"""

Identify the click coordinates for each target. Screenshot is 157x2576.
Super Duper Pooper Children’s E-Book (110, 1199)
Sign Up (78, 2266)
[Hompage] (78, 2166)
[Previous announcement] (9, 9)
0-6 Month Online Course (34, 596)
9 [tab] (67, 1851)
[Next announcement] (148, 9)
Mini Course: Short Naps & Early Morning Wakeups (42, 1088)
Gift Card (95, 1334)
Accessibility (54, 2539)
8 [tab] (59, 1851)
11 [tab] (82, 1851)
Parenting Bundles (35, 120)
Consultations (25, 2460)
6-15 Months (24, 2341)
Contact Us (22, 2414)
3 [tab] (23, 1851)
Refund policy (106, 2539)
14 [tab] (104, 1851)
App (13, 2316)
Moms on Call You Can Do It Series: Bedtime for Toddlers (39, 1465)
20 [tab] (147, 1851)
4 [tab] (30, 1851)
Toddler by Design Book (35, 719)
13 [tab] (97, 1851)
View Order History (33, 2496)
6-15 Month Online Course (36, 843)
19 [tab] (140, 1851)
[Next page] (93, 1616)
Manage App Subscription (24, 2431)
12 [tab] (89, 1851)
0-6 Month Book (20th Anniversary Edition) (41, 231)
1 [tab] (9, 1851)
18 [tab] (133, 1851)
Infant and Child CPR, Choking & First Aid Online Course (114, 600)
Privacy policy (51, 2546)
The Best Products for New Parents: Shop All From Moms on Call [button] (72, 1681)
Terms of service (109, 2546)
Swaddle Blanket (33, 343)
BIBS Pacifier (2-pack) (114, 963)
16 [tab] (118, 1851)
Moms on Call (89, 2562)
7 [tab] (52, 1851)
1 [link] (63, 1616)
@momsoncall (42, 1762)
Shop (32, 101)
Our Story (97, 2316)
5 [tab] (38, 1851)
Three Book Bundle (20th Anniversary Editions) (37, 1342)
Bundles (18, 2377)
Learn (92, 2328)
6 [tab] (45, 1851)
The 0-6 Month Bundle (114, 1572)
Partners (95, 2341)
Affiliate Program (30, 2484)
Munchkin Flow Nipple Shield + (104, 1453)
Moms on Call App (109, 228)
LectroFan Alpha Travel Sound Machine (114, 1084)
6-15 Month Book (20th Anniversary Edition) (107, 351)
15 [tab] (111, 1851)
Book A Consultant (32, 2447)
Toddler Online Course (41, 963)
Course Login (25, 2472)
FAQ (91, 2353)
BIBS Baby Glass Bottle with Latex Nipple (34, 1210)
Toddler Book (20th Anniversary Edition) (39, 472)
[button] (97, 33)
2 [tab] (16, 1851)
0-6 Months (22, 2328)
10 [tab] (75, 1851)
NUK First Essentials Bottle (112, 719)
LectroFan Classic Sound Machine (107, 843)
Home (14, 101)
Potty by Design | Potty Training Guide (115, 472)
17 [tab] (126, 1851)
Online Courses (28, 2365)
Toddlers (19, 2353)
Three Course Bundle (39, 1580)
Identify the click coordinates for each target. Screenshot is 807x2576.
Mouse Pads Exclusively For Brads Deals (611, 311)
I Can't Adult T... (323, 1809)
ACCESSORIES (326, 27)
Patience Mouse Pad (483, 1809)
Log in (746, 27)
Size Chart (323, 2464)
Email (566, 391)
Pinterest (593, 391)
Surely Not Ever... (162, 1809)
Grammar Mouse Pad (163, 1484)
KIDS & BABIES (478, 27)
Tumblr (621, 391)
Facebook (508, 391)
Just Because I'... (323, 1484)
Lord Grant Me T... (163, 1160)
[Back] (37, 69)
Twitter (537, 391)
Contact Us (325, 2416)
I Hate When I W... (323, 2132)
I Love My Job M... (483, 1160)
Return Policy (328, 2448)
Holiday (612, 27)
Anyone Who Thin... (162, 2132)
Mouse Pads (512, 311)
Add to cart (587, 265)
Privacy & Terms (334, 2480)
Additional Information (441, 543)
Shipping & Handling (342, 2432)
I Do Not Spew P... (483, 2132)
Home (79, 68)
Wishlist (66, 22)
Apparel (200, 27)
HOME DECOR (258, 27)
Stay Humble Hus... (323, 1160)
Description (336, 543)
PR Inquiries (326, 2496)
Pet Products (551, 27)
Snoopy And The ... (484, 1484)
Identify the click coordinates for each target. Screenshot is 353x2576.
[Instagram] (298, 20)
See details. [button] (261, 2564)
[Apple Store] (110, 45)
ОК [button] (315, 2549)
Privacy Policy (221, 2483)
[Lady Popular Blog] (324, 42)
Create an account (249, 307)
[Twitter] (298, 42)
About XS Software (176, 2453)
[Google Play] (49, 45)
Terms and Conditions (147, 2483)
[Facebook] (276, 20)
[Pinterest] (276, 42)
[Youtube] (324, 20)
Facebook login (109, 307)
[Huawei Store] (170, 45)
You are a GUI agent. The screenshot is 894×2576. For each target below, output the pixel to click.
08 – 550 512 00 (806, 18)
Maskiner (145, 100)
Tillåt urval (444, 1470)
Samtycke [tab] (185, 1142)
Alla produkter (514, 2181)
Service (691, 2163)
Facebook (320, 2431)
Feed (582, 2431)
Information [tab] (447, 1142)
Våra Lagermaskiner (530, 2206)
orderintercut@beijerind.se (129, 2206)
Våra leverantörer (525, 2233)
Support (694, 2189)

"""

- Assigned task -
Keeping every character as it is, restate the lines above that run from the line with "Grammar Mouse Pad (163, 1484)" through the line with "I Love My Job M... (483, 1160)", both included, and nothing else.

- Problem solution -
Grammar Mouse Pad (163, 1484)
KIDS & BABIES (478, 27)
Tumblr (621, 391)
Facebook (508, 391)
Just Because I'... (323, 1484)
Lord Grant Me T... (163, 1160)
[Back] (37, 69)
Twitter (537, 391)
Contact Us (325, 2416)
I Hate When I W... (323, 2132)
I Love My Job M... (483, 1160)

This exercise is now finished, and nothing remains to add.